THE SECRETARY OF STATE FOR THE HOME DEPARTMENT

Appellant
and


Asij Gurung
(ANONYMITY DIRECTION not made)

Respondent


Representation:

For the Appellant: Miss A Fijiwala, Home Office Presenting Officer
For the Respondent: Mr R Rai, Counsel, instructed by Sam Solicitors


DECISION AND REASONS

1. The respondent (hereafter the claimant) is a citizen of Nepal. On 21 August 2015 the appellant (hereafter the Entry Clearance Officer or ECO) refused his application for an entry clearance to settle in the UK as the adult dependant relative of his father who is an ex-Ghurkha soldier. At the time of his application the claimant was aged 31 years and 2 months. The ECO considered his application in relation to the Home Secretary's policy as outlined in Annex K, IDI Chapter 15 Section 2A 13.2 as amended on 5 January 2015. The claimant appealed that refusal. In a determination sent on 21 October 2016 First-tier Tribunal (FtT) Judge A Kelly allowed his appeal on Article 8 grounds.

2. The ECO's grounds of appeal were fourfold. It was submitted that the judge erred in (1) reversing the burden of proof; (2) making a finding of financial and emotional dependence that was against the weight of the evidence; (3) failing to correctly apply the provisions of s.117B of the NIAA 2002; and (4) incorrectly treating the claimant as a victim of historical injustice.

3. I am grateful to both representatives for their concise submissions.

4. I can be relatively brief in addressing grounds (1) - (3).

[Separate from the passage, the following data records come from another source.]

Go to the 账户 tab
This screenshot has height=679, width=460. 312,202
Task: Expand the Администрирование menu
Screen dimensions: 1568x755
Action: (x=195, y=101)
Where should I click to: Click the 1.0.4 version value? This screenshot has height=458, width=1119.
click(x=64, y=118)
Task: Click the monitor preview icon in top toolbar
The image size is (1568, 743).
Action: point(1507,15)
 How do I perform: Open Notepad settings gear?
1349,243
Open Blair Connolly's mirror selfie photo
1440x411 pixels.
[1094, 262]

In respect of (1), Miss Fijiwala did not seek to pursue it further and I think she was right not to do so because it seems clear that in referring in paragraph 24 to there being "no other compelling reasons for excluding the appellant from the United Kingdom" the judge was simply trying to encapsulate what she took to be the guidance given by the Court of Appeal in Gurung and others [2013] EWCA Civ 8 and the Upper Tribunal decision in Ghising and others (Ghurkhas/BOCs: historic wrong; weight) especially paragraph 5 of the headnote in Ghising. Whilst the words used could be read as reversing the burden of proof, it is sufficiently clear that the judge was simply meaning to convey she had applied the guidance given in Gurung and Gising.

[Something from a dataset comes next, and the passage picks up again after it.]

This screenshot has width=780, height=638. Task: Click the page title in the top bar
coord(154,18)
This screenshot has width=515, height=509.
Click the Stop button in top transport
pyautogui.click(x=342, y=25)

5. As regards (2,) whilst in my view the judge's findings on dependency are at the extreme end of a spectrum of reasonable decisions that could have been made about the claimant's dependency, I cannot accept that such findings were not open to the judge. Even though the appellant was aged 31, was not in full-time education and appeared not to have sought employment out of choice, the judge's assessment of his situation was nevertheless characterised by dependency in that he still relied on his parents emotionally (and in this context the judge attributed weight to Nepalese cultural and family patterns) and financially and that would remain the case until he married. In short, I consider the ECO's second ground amounts to a disagreement with the judge's findings of fact rather than identification of an error of law. Miss Fijiwala's trawl through case law to try and demonstrate an error in the judge's finding of fact has not persuaded me there was such an error.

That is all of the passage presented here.